While Rs 4,385 crore was pumped into equities, the rest, Rs 3,220 crore was pumped in the debt segment during September 1-9. The investors have picked up from where they left in the previous month as FPIs were net buyers to the tune of Rs 16,459 crore in August as well, with a majority of investment coming in the debt segment.
In layman terms, FPI refers to investing in the financial assets of a foreign country, such as stocks or bonds available on an exchange. The FPI flows are only expected to increase as India presents higher growth opportunities, which the global investors can no longer ignore.
Even after a devastating second wave of the pandemic, the Modi government managed to wade through the testing waters and is now reaping the reward for it. The reform-laden approach has been the cornerstone for this success as investors ignore the doom and gloom ratings of the credit agencies.
Economic Survey 2020-21 called out rating agencies
The government of India fully understands the partisan behaviour of the global rating agencies. Earlier this year in January, the Modi government released the Economic Survey 2020-21. The survey, right off the bat criticizes the low ratings of India and China, with historical data and references.
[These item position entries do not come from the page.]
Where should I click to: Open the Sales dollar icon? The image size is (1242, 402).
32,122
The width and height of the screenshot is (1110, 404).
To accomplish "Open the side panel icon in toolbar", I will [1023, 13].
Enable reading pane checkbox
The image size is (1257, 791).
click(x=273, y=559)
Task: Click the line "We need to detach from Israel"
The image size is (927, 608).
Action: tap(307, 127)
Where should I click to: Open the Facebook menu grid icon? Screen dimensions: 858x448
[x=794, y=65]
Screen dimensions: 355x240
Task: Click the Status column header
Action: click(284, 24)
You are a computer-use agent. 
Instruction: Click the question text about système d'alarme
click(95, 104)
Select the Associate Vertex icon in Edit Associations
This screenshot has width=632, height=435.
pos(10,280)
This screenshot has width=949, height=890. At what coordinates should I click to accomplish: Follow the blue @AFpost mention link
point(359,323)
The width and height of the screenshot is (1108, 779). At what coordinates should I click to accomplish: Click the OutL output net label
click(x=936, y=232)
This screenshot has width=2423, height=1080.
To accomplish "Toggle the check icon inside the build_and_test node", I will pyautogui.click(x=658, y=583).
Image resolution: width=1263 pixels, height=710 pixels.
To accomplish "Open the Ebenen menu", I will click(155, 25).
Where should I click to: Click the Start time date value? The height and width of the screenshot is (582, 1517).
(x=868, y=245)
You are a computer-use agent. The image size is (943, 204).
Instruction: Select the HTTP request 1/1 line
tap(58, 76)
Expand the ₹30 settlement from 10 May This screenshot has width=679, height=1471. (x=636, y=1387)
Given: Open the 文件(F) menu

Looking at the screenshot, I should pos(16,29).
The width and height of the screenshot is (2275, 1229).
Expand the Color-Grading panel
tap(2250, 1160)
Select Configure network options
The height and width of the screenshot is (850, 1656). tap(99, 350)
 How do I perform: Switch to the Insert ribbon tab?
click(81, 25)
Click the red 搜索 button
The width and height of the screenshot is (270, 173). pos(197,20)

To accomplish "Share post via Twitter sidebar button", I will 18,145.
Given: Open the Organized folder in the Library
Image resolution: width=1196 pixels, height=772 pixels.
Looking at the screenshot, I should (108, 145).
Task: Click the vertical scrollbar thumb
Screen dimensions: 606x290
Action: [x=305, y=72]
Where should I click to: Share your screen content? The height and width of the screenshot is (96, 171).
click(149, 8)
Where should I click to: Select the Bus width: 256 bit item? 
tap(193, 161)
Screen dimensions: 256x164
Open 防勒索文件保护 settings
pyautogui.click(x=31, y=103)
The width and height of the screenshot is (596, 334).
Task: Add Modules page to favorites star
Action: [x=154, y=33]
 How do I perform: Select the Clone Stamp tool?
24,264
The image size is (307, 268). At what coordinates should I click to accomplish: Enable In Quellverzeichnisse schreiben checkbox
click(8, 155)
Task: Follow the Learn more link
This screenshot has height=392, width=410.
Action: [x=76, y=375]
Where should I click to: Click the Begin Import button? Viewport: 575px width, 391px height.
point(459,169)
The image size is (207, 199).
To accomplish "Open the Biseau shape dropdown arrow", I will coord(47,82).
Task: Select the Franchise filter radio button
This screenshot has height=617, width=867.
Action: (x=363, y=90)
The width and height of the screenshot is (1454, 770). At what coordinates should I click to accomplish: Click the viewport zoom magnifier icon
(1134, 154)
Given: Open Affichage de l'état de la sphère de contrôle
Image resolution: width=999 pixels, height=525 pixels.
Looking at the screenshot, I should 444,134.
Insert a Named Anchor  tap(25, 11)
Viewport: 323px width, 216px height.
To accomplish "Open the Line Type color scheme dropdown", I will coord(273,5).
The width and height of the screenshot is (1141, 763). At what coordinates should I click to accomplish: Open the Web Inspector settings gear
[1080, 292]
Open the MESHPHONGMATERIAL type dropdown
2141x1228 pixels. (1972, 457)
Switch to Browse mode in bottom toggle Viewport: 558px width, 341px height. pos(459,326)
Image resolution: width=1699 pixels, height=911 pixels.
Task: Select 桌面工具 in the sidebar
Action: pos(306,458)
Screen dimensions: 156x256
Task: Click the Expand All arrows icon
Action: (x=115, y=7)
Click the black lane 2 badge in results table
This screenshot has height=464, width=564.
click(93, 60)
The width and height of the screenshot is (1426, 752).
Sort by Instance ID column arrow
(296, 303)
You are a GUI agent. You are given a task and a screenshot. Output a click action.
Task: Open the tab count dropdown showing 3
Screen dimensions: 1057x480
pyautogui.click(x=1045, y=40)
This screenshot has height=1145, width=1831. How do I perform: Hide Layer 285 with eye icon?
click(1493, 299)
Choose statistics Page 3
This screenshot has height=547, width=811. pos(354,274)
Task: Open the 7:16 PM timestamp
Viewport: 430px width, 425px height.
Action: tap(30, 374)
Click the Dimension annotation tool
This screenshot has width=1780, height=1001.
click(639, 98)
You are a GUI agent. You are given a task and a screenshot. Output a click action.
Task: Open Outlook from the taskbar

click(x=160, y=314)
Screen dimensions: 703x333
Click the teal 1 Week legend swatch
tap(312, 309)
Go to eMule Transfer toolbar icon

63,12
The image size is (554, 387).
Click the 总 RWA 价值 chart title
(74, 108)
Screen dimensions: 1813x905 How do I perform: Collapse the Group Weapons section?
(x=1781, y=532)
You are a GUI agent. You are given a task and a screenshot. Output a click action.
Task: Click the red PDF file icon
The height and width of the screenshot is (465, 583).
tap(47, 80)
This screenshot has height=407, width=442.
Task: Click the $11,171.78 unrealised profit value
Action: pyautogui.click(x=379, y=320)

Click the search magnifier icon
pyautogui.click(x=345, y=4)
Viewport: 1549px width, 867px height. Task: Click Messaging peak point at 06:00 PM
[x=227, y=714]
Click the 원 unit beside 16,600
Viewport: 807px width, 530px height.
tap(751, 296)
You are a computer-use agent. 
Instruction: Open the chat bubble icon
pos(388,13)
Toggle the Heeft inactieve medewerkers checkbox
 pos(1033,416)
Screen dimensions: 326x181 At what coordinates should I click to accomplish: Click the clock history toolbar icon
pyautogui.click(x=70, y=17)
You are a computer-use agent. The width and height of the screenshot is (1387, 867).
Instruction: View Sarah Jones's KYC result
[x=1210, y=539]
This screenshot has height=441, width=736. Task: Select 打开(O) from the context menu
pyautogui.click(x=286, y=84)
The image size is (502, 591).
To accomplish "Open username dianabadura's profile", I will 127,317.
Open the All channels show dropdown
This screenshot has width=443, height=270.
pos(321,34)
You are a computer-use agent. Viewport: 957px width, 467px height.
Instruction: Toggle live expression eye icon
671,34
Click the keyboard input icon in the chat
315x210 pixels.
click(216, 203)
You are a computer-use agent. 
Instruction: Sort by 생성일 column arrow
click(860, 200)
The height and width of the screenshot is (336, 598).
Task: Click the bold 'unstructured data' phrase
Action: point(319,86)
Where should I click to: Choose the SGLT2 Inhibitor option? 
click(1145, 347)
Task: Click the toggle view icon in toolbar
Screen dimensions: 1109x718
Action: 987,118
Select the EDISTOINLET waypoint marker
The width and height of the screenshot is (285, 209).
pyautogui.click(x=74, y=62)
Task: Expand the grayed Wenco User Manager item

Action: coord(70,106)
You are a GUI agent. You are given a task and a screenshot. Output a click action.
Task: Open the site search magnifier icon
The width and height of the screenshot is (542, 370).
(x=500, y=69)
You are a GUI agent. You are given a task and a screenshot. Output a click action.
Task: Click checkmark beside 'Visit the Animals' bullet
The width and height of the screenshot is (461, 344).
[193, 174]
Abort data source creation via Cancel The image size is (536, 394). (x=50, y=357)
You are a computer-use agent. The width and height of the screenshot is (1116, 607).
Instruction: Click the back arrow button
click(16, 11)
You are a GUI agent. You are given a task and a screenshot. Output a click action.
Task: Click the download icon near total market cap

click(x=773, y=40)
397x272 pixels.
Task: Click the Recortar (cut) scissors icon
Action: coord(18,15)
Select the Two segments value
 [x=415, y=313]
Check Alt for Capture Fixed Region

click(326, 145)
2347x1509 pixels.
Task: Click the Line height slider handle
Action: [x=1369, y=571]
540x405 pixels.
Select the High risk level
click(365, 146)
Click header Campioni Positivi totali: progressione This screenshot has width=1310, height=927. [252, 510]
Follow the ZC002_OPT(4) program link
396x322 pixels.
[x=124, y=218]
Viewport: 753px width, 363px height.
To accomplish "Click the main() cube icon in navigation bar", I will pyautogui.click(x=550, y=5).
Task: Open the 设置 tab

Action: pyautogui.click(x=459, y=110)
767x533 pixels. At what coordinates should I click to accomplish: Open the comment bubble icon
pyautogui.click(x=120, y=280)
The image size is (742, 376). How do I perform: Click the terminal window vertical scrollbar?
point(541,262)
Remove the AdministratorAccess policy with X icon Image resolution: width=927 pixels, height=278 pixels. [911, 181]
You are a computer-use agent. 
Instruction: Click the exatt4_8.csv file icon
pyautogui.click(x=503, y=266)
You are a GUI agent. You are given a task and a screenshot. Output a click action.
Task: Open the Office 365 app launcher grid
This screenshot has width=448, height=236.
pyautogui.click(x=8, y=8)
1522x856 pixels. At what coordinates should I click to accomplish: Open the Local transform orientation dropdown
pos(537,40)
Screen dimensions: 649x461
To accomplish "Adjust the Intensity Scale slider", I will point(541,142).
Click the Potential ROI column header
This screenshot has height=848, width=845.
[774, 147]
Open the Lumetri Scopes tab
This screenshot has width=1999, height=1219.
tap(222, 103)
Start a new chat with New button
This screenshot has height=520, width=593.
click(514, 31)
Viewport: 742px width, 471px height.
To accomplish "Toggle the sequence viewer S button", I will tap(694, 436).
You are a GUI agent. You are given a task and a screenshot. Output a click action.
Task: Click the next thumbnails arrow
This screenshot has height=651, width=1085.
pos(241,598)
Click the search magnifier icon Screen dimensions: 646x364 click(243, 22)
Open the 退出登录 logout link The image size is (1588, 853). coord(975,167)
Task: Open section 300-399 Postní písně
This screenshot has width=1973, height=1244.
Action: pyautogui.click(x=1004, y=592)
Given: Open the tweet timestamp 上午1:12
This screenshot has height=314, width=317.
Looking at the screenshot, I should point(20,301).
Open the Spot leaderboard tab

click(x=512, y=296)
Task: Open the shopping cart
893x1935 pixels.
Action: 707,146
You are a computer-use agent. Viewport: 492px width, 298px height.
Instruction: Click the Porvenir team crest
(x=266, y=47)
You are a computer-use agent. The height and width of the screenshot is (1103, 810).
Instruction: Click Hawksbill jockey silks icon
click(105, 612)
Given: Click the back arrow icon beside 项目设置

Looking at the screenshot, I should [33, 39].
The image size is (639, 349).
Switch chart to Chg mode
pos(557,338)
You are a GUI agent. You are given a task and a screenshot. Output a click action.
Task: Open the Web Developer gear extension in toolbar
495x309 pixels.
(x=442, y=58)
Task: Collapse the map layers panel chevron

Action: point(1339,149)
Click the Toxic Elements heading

The Economic Survey reads, “Never in the history of sovereign credit ratings has the fifth largest economy in the world been rated as the lowest rung of the investment grade (BBB-/Baa3). Reflecting the economic size and thereby the ability to repay debt, the fifth largest economy has been predominantly rated AAA. China and India are the only exceptions to this rule – China was rated A-/A2 in 2005 and now India is rated BBB-/Baa3. Do the fundamentals that supposedly drive sovereign credit ratings rationalize this historical anomaly? In this chapter, the Survey asks this important question and answers a resounding No!”
Today countries like the United States raise debt at interest rates near zero while India, owing to the prejudice of the rating agencies has to pay above 5 per cent interest rates. However, such has been the groundwork laid down by the Modi government that unperturbed foreign investors continue to pump the liquid cash.
On the domestic front, the GST collection for August crossed the one lakh crore mark after doing so in July as well. The gross GST revenue collection stood at Rs 1,12,020 crore which is 30 per cent higher than the previous year – indicating that the economy was indeed recovering at a faster pace.
All the indicators suggest that the Indian economy is recovering at a miraculous pace and if nothing, the growing trust of the global investors to pump their money into Indian markets is a solid endorsement of PM Modi’s economic policy. The global rating agencies can continue to scribble their unintelligible, toddler ratings — trying to remain relevant.